#### Extrait du document
---

"2013, l’année MOOC", la chronique d'Emmanuel Davidenkoff

Emmanuel Davidenkoff Publié le
L’histoire retiendra peut-être 2013 comme l’année où l’éducation a commencé sa bascule vers de nouveaux modèles pédagogiques et économiques, portés par le numérique. Cette chronique a été publiée dans l'Écho républicain.

S’il fallait retenir un événement susceptible de laisser une trace durable dans l’histoire de l’éducation au cours de l’année écoulée, il serait à chercher du côté des États-Unis, avec l’explosion des MOOC, ces cours massifs gratuits en ligne dont nous avons déjà parlé.
Une nouvelle étape vient d’être franchie : plusieurs universités vont autoriser leurs étudiants à valider une partie de leur diplôme via des enseignements suivis de cette façon. C’est le début d’une révolution qui devrait profondément bouleverser l’offre pédagogique et le modèle économique de l’enseignement supérieur.

---

#### Données fournies
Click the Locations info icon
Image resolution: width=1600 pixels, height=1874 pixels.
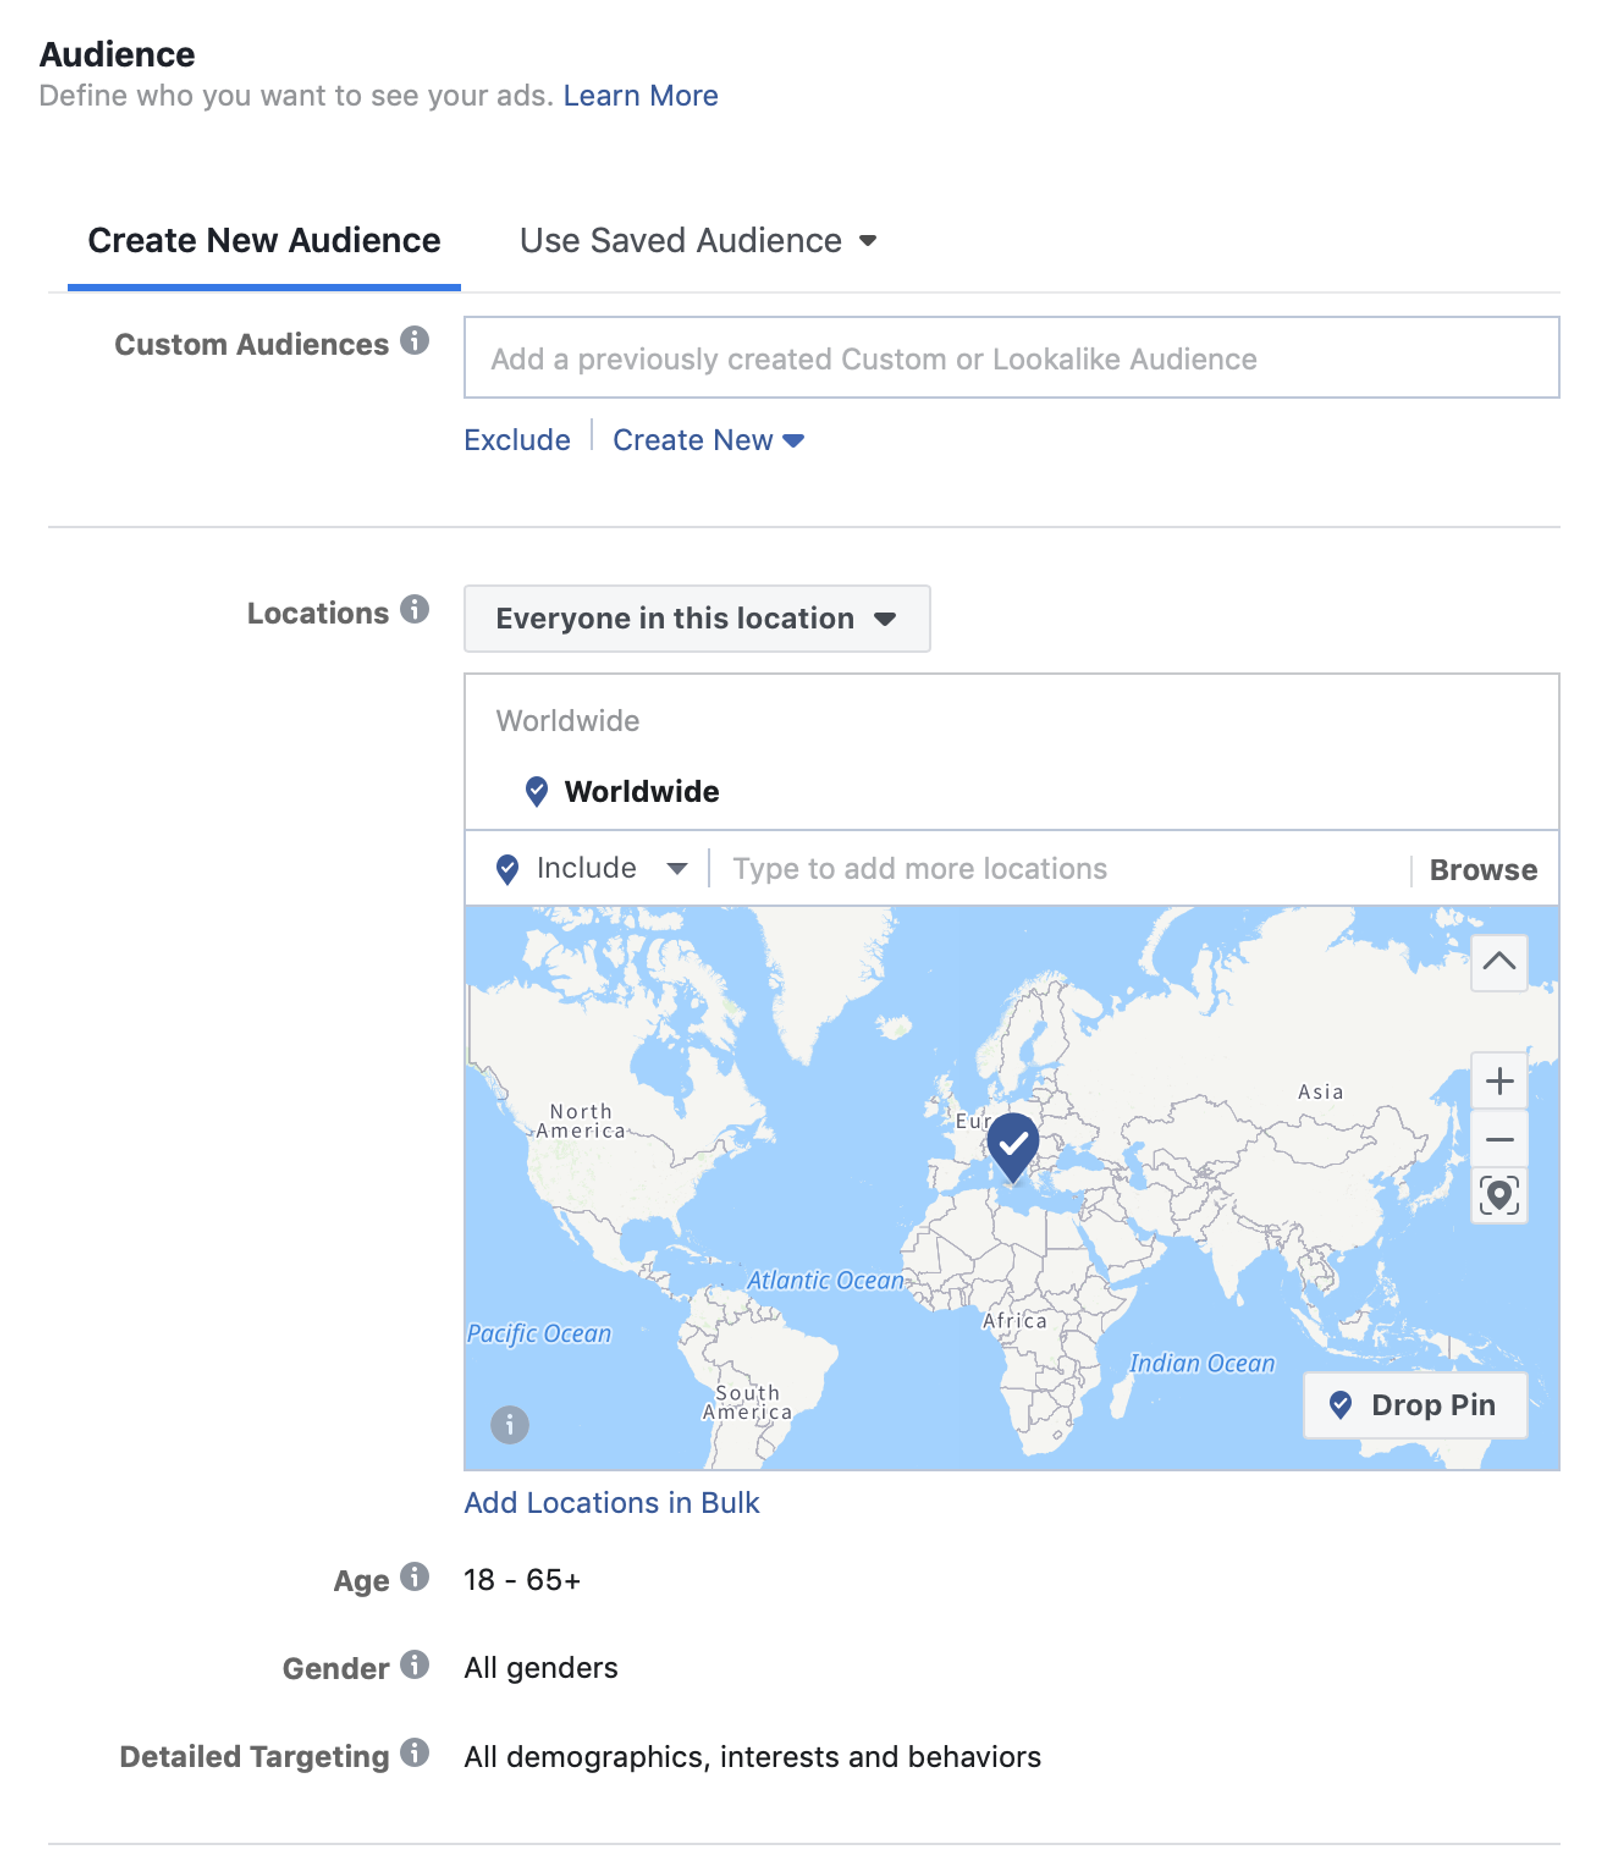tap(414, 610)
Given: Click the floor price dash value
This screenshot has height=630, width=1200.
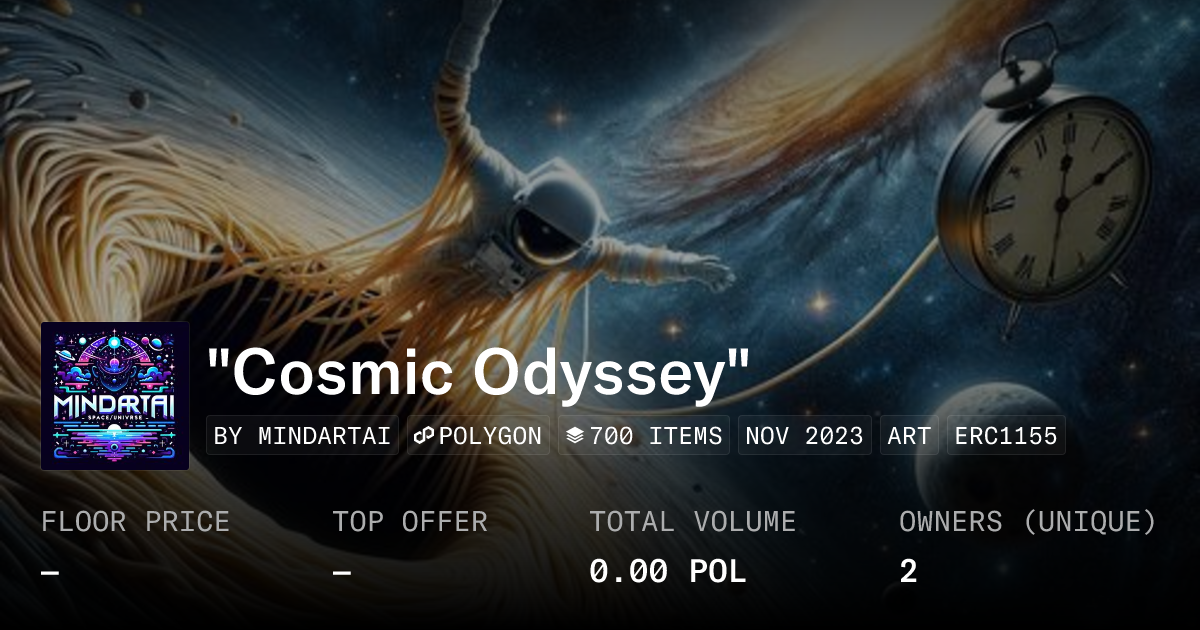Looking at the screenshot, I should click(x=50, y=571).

---

#### Objectif A
Citez la chronique de « Emmanuel Davidenkoff Publié » à « dans l'Écho républicain. ».
#### Objectif B
Répondez aux questions suivantes d'après la chronique.
(i) Dans quel journal la chronique a-t-elle été publiée ?
(ii) Dans quel pays se situe l'événement retenu pour l'année écoulée ?
(iii) Qu'est-ce que plusieurs universités vont autoriser leurs étudiants à faire ?
Le listing ne joue aucun rôle ici.

#### Réponse attendue A
Emmanuel Davidenkoff Publié le
L’histoire retiendra peut-être 2013 comme l’année où l’éducation a commencé sa bascule vers de nouveaux modèles pédagogiques et économiques, portés par le numérique. Cette chronique a été publiée dans l'Écho républicain.

#### Réponse attendue B
(i) Dans l'Écho républicain.
(ii) Aux États-Unis.
(iii) Valider une partie de leur diplôme via des enseignements suivis sous forme de MOOC.